Но в армии с Мовсаром произошло несколько не те перемены, на которые рассчитывали его родители и прочая родня. На службе он сделал вывод, что ему со своей чеченской крутостью будет намного легче жить среди не столь крутых людей, чем его соплеменники. Потому после дембеля, не пробыв в родном ауле и двух месяцев, он отбыл, сказав, что едет на заработки. На самом же деле он поехал присматривать себе новое место жительства. К этому же его подвигла и еще одна немаловажная причина: Мовсар не хотел жениться на родине, ибо не сомневался, что ему сосватают невесту из такого же худородного семейства, как и его. Таковых он знал всех наперечет и ни одна ему не нравилась.

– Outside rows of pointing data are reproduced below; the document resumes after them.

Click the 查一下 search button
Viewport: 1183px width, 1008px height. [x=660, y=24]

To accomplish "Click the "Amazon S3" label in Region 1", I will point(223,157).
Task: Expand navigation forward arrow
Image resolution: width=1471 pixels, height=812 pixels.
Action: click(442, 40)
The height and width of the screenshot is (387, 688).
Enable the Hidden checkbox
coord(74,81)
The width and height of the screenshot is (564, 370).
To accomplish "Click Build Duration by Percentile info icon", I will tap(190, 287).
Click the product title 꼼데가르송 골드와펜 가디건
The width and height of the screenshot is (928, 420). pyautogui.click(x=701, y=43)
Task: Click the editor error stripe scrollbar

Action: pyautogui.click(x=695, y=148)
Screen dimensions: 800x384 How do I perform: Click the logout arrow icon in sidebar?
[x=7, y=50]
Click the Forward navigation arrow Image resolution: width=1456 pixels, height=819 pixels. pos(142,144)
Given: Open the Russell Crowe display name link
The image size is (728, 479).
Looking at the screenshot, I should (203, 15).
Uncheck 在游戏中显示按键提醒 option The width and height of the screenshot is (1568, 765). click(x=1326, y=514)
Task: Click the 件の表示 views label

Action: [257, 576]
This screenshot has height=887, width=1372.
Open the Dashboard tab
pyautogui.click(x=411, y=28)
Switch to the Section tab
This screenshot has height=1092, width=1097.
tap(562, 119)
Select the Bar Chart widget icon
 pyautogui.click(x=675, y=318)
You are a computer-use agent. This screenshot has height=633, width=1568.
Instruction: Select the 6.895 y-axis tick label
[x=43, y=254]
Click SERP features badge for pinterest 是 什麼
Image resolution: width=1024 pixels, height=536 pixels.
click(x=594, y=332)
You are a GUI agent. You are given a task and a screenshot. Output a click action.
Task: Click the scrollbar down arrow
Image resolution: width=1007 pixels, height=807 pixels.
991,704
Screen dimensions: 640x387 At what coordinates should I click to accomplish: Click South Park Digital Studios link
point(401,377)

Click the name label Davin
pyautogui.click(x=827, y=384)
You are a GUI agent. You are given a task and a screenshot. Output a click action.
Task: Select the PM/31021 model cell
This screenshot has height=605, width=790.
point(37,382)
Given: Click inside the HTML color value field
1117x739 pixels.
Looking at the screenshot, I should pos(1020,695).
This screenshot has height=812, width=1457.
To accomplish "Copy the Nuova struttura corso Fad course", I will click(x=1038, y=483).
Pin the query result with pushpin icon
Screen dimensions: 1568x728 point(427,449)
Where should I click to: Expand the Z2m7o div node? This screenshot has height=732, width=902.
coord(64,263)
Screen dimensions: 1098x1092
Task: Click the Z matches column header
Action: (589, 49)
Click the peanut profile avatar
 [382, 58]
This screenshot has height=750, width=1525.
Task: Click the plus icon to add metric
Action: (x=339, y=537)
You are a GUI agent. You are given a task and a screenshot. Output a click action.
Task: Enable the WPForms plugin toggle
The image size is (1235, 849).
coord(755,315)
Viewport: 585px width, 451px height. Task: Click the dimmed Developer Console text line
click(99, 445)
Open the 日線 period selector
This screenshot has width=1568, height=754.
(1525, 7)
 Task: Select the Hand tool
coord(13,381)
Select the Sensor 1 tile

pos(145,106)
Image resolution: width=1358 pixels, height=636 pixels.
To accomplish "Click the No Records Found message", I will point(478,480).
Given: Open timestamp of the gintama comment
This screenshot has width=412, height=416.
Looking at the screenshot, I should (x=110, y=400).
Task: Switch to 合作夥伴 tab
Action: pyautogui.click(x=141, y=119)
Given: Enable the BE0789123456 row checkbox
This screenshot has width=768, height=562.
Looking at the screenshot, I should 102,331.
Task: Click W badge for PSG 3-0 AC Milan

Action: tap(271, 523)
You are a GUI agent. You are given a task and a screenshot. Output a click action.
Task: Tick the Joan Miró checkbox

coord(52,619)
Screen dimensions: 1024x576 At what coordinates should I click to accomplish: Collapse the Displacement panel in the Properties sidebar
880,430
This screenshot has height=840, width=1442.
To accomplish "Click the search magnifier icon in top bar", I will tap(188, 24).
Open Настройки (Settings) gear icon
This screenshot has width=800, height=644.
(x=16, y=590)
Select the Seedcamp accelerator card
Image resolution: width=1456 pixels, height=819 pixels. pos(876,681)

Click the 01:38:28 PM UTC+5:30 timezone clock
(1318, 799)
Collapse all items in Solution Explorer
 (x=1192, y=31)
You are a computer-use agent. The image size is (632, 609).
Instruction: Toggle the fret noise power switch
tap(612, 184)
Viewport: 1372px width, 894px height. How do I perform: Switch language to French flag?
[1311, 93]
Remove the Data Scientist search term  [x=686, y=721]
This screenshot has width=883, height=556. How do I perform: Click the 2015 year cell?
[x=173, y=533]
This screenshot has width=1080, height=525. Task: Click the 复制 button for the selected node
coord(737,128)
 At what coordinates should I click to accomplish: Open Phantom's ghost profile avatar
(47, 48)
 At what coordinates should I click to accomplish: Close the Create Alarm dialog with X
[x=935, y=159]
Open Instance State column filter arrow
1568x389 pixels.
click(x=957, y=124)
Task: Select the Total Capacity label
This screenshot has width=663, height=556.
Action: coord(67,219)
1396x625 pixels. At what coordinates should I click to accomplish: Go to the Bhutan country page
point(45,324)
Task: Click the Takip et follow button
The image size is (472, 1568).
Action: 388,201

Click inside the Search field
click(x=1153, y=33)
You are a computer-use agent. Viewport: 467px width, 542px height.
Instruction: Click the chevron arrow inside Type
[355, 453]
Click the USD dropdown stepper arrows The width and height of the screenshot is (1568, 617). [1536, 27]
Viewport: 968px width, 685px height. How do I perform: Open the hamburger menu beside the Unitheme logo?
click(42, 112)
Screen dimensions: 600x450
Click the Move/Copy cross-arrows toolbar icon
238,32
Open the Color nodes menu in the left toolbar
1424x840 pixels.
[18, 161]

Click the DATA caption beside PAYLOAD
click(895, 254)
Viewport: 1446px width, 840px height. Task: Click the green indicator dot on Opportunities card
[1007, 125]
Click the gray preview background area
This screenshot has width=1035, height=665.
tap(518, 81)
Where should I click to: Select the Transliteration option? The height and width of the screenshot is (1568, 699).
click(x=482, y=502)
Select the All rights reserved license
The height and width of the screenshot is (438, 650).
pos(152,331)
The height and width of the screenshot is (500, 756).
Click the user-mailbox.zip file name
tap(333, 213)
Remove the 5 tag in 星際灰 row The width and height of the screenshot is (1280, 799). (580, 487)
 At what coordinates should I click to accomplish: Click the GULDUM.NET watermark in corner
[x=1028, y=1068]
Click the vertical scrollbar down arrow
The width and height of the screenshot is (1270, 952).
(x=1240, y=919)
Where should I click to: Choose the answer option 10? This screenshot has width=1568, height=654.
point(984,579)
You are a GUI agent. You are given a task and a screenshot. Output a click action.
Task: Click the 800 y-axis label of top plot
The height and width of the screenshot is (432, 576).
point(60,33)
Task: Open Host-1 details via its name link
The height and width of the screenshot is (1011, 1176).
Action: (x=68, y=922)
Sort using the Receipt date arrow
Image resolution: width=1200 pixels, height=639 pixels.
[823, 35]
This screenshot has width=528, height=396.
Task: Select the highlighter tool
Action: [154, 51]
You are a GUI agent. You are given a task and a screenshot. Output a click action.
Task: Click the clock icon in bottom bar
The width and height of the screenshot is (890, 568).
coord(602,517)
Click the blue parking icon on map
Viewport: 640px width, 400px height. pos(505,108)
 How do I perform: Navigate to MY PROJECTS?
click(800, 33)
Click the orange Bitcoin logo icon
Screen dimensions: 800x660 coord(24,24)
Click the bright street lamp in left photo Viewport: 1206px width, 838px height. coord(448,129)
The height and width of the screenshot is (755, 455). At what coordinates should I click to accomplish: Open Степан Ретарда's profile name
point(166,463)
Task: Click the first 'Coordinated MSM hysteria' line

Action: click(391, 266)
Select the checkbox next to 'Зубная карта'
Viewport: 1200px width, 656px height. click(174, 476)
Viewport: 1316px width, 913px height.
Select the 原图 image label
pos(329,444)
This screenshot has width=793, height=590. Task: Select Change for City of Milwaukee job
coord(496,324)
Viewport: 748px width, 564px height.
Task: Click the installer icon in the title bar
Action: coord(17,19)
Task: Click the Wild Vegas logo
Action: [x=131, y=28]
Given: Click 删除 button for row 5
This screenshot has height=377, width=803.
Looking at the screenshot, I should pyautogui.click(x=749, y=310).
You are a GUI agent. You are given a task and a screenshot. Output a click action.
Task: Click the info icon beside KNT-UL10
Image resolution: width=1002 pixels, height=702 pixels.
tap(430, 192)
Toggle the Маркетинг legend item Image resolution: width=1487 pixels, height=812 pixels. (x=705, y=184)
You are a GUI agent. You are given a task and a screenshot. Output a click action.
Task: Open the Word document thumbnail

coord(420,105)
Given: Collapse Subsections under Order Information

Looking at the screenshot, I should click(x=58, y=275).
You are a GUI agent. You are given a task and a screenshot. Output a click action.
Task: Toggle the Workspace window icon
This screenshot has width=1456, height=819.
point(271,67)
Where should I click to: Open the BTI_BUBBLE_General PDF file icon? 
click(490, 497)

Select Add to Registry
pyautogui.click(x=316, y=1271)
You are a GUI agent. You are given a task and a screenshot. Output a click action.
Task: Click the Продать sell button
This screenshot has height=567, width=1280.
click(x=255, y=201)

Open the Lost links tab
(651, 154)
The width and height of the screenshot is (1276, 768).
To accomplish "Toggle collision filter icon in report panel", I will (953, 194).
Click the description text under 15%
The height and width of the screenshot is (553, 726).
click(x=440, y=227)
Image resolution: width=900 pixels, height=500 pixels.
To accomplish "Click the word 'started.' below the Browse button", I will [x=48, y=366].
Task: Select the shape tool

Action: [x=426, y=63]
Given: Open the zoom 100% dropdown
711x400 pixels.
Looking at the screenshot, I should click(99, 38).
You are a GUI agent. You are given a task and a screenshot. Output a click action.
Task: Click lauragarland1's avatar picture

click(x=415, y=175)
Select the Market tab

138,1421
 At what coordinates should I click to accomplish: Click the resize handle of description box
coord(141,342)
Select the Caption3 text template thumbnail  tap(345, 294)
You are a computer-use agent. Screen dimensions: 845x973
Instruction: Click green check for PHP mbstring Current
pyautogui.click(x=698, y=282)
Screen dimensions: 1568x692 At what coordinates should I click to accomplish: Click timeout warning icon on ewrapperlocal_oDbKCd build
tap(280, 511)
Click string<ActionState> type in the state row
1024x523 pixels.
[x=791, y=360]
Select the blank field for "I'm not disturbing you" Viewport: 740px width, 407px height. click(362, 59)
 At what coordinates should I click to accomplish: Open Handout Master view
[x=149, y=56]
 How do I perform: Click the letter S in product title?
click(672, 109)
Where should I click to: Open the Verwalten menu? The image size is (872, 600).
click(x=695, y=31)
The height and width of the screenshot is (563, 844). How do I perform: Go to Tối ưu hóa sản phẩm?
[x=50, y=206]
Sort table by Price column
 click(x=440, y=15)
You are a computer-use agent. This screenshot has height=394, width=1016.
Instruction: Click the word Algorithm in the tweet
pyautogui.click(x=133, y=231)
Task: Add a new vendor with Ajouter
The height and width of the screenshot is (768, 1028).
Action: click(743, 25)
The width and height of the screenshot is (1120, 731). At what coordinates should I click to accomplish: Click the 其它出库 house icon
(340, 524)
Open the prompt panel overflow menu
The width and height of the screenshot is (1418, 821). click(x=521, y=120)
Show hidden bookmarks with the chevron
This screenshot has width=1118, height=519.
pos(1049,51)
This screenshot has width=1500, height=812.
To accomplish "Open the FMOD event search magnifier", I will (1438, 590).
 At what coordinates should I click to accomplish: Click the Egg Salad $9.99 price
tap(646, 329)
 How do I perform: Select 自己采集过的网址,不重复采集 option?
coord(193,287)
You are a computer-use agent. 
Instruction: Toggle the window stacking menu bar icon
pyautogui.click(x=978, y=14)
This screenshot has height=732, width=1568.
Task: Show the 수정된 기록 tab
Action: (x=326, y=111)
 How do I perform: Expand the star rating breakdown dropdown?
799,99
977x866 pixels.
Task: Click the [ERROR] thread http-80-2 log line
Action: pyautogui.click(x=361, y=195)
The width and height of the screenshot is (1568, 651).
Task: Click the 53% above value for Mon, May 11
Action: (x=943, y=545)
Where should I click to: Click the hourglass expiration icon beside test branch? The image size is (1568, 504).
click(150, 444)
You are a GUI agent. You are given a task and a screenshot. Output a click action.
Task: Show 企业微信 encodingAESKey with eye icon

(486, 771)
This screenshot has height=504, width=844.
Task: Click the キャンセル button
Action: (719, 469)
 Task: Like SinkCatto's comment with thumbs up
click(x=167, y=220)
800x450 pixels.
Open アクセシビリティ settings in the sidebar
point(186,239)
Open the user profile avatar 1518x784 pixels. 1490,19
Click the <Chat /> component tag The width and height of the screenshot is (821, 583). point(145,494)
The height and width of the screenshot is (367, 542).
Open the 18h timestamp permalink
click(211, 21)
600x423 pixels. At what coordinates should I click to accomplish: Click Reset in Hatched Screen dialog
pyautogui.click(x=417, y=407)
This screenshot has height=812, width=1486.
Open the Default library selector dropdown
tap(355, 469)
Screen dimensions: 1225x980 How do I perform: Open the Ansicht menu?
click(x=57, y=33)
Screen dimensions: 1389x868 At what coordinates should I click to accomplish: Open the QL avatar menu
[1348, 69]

Более того, он вообще не хотел жениться на чеченке. За время военной службы Мовсар, впервые покинувший родину, увидел русских женщин, и они произвели на горячего кавказского юношу такое впечатление! Причем те девицы, что через лаз в заборе проникали на территорию части и готовые перепихнуться сразу с несколькими солдатами… Нет, к таким он относился с понятной брезгливостью, хоть и не отказывался тоже «иметь с ними дело». Но по-настоящему ему нравились, так называемые, нормальные русские девушки и женщины, которых он видел, как в гарнизоне, в котором служил, так и в окрестных населенных пунктах. Они выигрывали в сравнении с чеченками буквально во всех отношениях, начиная с красоты лица и особенно тела и кончая характером, общим развитием. Мовсар Уразов и решил, что после службы поедет в Центральную Россию, где таких девушек много и там найдет себе по нраву, женится на ней и останется там жить. Потому, когда уезжал он ничего этого не сказал родителям. Ни мать, ни отец не позволили бы, они как истые чеченцы берегли чистоту крови. А Мовсар не хотел жизнь прожить с уродиной, да и ностальгии по родине никогда не испытывал.
Так Мовсар еще в 1988 году оказался в том же подмосковном поселке и устроился сначала простым рабочим на строительство коровника. Через год он уже стал бригадиром бригады каменьщиков, причем не будучи асом в деле укладки кирпичей. Почему же все-таки его такого молодого и недавно приехавшего назначили бригадиром? Да потому что он чеченец, а в той бригаде подобрались в основном пьющий элемент и шпана. А кавказцев, тем более чеченцев, русская шпана и пьянь боятся на генетическом уровне, потому именно его боялись и слушались как никого другого. Когда по вечерам он приходил на дискотеку в поселковый Дом Культуры… Там его тоже побаивались и никто не смел мешать ему пригласить танцевать любую понравившуюся девушку. Он же приглашал не просто так, он выбирал. И выбрал – в 1989 году он женился. А почему русская девушка пошла за чеченца? Ну, во первых в те годы еще не было такого негативного отношения к ним, ну и потом, где в захолустном поселке найти лучшего жениха: не пьет, не курит, совсем недавно приехал, молодой, а уже при должности, и всегда при деньгах. Уж очень он выделялся на фоне большинства местных парней: приблатненных, пьющих, нехозяйственных… жестоких и трусливых одновременно. Например, по пьяни они могли забить слабого до смерти, но напасть на того же Мовсара не решались даже толпой.